Rekolte Artışıyla İhracat Hamlesi
2021’deki orman yangınlarında zarar gören Basra böceği popülasyonu bu yıl toparlandı. Arıcılar, son dört yılın en yüksek çam balı rekoltesine ulaşarak 15-16 bin tonluk hasat bekliyor. Geçen yıl bu rakam 11-12 bin tondu. Balparmak, balı doğrudan arıcılardan temin ederek 100’den fazla parametrede analizden geçiriyor ve güvenli şekilde tüketiciye ulaştırıyor.
Üretim Gücü ve Marka Konumu
İstanbul’daki 30 bin metrekarelik tesislerinde yıllık 32 bin tonluk paketleme kapasitesine sahip olan Balparmak, 1980’deki kuruluşundan sadece 11 yıl sonra Türkiye’nin en çok satan bal markası oldu. Euromonitor verilerine göre, bugün dünya çapında ilk 10 bal markası arasında yer alıyor.

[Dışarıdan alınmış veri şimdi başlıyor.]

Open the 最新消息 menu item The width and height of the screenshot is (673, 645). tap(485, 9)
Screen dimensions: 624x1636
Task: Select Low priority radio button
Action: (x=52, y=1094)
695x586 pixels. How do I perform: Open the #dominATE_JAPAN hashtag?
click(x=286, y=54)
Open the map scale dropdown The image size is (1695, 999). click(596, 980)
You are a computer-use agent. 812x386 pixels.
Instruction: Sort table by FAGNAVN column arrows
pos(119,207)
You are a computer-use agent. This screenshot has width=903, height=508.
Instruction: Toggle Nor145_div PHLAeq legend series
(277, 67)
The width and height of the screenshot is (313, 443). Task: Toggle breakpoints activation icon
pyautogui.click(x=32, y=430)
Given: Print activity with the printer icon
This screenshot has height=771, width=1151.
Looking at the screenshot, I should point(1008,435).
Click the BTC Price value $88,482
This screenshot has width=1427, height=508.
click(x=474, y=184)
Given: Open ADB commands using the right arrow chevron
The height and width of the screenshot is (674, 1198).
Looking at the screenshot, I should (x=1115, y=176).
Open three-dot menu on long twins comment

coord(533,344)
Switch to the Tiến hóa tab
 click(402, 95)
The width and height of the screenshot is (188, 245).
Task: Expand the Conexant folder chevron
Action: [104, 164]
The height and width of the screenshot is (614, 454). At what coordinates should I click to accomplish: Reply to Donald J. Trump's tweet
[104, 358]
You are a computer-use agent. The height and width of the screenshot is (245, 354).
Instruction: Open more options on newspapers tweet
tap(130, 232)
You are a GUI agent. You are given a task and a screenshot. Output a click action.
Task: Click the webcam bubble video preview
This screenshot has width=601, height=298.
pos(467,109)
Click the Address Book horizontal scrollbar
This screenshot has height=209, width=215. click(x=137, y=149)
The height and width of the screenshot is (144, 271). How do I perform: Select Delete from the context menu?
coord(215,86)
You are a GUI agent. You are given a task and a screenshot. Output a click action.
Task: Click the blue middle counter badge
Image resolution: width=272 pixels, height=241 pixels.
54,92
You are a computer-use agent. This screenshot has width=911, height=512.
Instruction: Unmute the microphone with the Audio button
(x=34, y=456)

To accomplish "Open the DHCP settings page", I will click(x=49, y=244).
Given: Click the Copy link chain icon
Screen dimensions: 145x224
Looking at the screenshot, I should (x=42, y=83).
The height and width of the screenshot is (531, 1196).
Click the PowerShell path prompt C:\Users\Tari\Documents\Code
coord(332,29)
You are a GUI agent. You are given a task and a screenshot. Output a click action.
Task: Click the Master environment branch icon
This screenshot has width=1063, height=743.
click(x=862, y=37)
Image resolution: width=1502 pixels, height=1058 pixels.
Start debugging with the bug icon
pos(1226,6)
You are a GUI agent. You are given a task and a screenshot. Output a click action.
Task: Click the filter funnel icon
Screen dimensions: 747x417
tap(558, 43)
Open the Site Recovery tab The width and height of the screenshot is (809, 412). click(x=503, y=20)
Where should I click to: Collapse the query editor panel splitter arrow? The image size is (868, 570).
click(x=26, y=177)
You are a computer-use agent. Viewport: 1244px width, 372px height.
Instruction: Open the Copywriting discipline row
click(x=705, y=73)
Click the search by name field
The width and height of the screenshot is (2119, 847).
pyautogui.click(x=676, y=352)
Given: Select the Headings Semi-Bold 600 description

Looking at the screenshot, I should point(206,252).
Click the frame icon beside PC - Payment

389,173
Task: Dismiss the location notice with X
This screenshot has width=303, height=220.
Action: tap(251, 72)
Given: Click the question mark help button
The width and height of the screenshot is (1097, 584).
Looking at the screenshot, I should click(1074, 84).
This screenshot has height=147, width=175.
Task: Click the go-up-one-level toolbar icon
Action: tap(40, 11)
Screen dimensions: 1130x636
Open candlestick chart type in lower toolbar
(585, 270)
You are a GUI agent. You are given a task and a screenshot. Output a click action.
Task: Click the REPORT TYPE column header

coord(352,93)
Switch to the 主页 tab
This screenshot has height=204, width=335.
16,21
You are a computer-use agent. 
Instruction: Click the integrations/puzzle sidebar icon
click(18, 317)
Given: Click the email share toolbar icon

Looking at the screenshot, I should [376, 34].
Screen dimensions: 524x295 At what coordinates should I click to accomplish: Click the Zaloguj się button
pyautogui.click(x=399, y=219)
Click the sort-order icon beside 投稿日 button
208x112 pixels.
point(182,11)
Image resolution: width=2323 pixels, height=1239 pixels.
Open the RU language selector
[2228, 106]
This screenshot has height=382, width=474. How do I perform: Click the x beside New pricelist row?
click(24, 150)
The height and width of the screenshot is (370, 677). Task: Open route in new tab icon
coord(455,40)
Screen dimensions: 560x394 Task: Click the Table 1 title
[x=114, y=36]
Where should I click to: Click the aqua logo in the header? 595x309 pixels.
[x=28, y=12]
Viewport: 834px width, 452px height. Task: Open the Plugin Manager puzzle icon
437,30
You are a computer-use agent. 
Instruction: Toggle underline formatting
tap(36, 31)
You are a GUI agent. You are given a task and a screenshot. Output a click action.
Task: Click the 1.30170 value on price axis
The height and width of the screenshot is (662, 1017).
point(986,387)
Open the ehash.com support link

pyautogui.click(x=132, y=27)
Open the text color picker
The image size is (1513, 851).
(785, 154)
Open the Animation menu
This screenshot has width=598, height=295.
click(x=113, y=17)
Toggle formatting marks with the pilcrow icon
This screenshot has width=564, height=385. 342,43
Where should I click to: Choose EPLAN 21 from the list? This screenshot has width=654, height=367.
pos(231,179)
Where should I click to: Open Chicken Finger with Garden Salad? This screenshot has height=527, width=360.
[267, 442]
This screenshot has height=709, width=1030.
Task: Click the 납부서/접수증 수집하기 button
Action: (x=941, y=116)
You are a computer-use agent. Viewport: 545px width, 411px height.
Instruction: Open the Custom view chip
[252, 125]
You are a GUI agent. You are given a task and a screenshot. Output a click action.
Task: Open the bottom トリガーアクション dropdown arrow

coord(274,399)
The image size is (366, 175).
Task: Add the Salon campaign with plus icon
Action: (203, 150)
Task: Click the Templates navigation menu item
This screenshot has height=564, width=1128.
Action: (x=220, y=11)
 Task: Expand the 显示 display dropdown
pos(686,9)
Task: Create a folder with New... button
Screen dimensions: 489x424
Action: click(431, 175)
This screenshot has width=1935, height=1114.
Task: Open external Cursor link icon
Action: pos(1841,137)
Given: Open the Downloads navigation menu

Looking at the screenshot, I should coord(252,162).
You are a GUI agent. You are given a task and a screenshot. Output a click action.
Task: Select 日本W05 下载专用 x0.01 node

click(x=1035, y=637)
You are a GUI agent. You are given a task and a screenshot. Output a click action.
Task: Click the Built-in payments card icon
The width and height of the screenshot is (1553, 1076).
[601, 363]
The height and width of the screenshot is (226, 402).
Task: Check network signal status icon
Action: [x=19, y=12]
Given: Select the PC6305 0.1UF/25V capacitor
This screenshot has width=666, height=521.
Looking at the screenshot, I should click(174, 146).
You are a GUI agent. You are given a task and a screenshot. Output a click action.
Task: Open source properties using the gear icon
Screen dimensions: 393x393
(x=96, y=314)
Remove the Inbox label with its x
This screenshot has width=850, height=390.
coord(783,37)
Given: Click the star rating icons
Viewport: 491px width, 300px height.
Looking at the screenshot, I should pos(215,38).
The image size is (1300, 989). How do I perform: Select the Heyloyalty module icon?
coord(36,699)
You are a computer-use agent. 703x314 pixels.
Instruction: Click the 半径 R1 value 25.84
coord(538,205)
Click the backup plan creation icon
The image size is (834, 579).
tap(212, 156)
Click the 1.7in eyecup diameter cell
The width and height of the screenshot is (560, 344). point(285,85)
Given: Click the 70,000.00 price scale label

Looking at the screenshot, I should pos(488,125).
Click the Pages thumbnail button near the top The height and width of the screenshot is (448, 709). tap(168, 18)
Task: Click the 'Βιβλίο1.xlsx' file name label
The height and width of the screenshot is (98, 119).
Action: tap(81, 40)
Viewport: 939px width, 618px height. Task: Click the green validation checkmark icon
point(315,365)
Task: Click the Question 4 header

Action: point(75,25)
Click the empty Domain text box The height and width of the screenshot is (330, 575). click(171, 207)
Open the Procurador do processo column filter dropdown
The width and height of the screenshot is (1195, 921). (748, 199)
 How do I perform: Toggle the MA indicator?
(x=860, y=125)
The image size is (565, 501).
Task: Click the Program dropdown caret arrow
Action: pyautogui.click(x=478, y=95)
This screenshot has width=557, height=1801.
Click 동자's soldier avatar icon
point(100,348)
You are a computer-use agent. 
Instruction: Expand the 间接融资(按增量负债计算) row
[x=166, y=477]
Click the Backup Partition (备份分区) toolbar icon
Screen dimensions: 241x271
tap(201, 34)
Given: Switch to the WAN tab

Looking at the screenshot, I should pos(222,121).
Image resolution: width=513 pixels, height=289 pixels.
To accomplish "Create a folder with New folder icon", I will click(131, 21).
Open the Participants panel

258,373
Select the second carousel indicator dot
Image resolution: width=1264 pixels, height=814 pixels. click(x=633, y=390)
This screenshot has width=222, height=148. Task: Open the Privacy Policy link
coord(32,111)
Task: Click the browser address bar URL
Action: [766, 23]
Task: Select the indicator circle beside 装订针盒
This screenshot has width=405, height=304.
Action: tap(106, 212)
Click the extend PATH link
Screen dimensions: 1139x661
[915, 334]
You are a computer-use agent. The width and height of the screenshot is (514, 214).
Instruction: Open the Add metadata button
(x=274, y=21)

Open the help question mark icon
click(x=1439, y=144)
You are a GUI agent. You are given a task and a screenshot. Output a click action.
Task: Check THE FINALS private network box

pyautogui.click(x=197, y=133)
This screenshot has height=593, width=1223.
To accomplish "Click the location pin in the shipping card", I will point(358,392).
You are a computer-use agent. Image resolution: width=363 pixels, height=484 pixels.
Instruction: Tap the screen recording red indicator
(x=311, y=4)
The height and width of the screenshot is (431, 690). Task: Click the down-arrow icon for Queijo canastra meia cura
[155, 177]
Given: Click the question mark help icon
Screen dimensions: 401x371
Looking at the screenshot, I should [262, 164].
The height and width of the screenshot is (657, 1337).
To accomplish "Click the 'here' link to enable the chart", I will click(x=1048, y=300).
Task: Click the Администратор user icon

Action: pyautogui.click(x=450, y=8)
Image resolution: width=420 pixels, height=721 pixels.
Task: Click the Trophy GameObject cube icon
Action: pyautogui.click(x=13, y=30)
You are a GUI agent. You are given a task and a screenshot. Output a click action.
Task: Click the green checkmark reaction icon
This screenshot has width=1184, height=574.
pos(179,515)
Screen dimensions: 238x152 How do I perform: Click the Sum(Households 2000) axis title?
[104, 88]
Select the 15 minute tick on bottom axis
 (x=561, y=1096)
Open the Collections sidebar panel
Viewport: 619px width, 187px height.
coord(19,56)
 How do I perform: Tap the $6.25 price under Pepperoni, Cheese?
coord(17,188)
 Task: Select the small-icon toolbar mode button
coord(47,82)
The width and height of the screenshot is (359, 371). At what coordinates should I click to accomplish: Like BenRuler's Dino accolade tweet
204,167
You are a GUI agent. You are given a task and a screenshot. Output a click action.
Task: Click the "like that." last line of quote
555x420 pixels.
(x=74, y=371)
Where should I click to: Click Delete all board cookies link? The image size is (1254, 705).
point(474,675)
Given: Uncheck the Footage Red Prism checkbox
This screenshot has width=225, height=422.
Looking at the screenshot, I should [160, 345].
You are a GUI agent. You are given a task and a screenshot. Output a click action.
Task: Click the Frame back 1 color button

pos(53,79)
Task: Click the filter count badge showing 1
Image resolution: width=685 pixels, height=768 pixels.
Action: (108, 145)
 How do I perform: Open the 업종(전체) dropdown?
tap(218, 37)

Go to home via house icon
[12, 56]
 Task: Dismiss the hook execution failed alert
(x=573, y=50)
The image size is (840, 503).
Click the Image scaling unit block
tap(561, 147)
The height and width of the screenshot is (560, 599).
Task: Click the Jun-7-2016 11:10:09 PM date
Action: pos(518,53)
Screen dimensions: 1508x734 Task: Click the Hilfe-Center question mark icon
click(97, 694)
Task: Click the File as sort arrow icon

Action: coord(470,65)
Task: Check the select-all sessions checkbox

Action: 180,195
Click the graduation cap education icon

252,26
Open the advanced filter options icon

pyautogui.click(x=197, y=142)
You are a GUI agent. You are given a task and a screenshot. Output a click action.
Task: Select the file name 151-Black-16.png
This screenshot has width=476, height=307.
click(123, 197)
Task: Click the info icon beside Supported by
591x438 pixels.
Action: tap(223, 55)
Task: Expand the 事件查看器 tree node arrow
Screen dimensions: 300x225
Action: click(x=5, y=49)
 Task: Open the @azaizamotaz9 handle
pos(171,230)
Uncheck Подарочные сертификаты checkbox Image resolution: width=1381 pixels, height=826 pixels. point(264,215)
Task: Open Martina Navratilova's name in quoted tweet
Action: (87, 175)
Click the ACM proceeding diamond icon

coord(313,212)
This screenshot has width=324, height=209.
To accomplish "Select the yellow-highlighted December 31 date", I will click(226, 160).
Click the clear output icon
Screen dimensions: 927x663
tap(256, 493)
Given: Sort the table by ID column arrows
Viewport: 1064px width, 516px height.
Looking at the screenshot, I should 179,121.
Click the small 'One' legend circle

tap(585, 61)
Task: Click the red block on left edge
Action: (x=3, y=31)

Ar-Ge ve Takviye Gıda Atağı
Finansal olarak halka arz ihtiyacı duymadıklarını belirten Altıparmak, Ar-Ge yatırımlarının 10 milyon doları aştığını ve yıllık cironun %2’sinin bu alana ayrıldığını açıkladı. Takviye gıdalar konusunda yenilikçi ürünlerin lansmanına hazırlanan şirket, bu alanda da ihracat potansiyelini artırmayı hedefliyor.
Stratejik İşbirliği Arayışı
Altıparmak, “Bize katma değer sağlayacak ve markamızı ileriye taşıyacak stratejik işbirliklerine açığız” diyerek, Balparmak’ın küresel pazarlarda daha güçlü bir konum elde etme vizyonunu ortaya koydu.